After The Close - The new trading week got off to a terrific start today, with the all the major equity indexes building off last week’s success. Pushing the key averages higher were uplifting economic data from China and Japan, some merger and acquisition news on these shores, growing sentiment that a Western-led attack on Syria may be avoided, and some thoughts that last week’s uninspiring report on the labor market may delay or reduce an expected tapering in bond buying.

At the closing bell, the Dow Jones Industrial Average, the NASDAQ, and the broader S&P 500 Index had added 141, 46, and 17 points, respectively. Even more encouraging was the more pronounced advances by the small-cap Russell and the S&P Mid-Cap 400 Index, which suggested that investors were increasing their appetite for risk yet again. Overall, advancing issues were well ahead of decliners on both the New York Stock Exchange and the NASDAQ.

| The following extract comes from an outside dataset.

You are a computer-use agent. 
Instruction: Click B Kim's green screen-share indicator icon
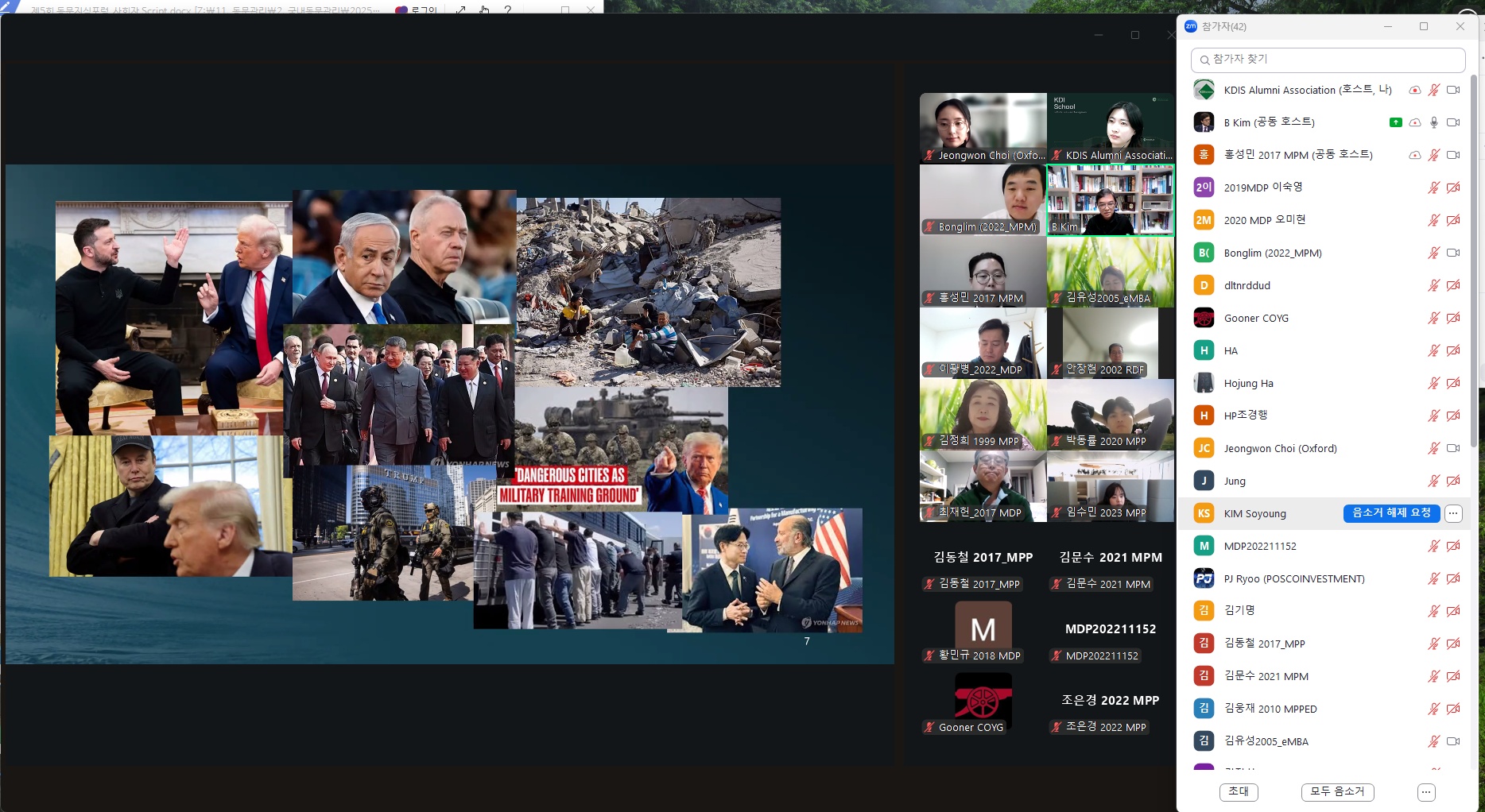coord(1395,122)
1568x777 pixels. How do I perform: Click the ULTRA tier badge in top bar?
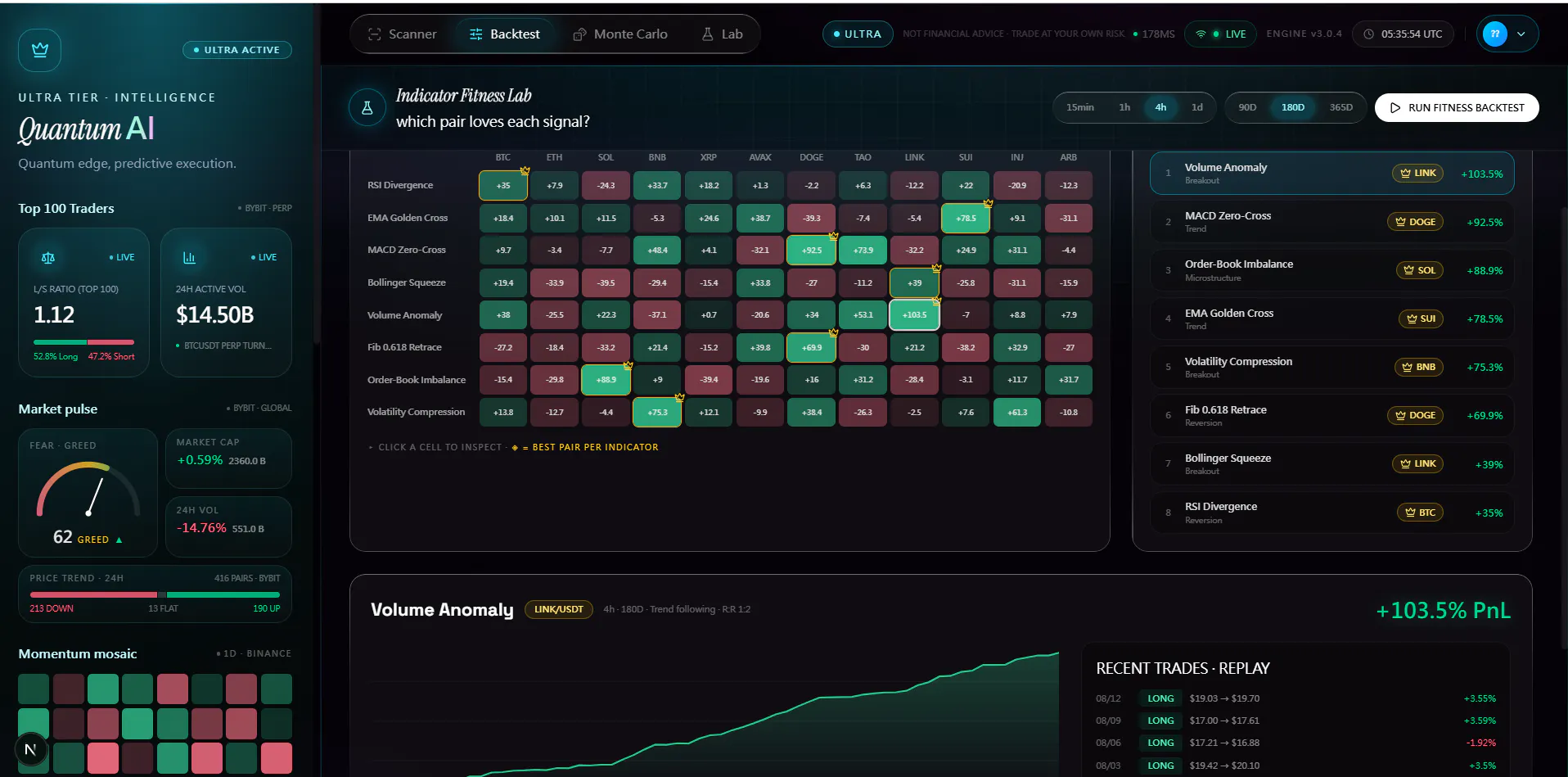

From a sector standpoint there was a lot to like, as each of the 10 major groups moved higher. Leadership came from the most economically sensitive areas, with the basic materials and industrial stocks in demand. Those sectors got a boost from some positive economic data out of Asia, particularly China. Specifically, China’s government reported that Asia’s powerhouse exported more goods than expected in August and that consumer inflation held steady for the world’s second-largest economy. Meantime, the more defensive-oriented groups, though finishing in positive territory, were not as much in demand, as investors’ fears about Syria and the Federal Reserve’s next move have eased a bit, at least for the moment.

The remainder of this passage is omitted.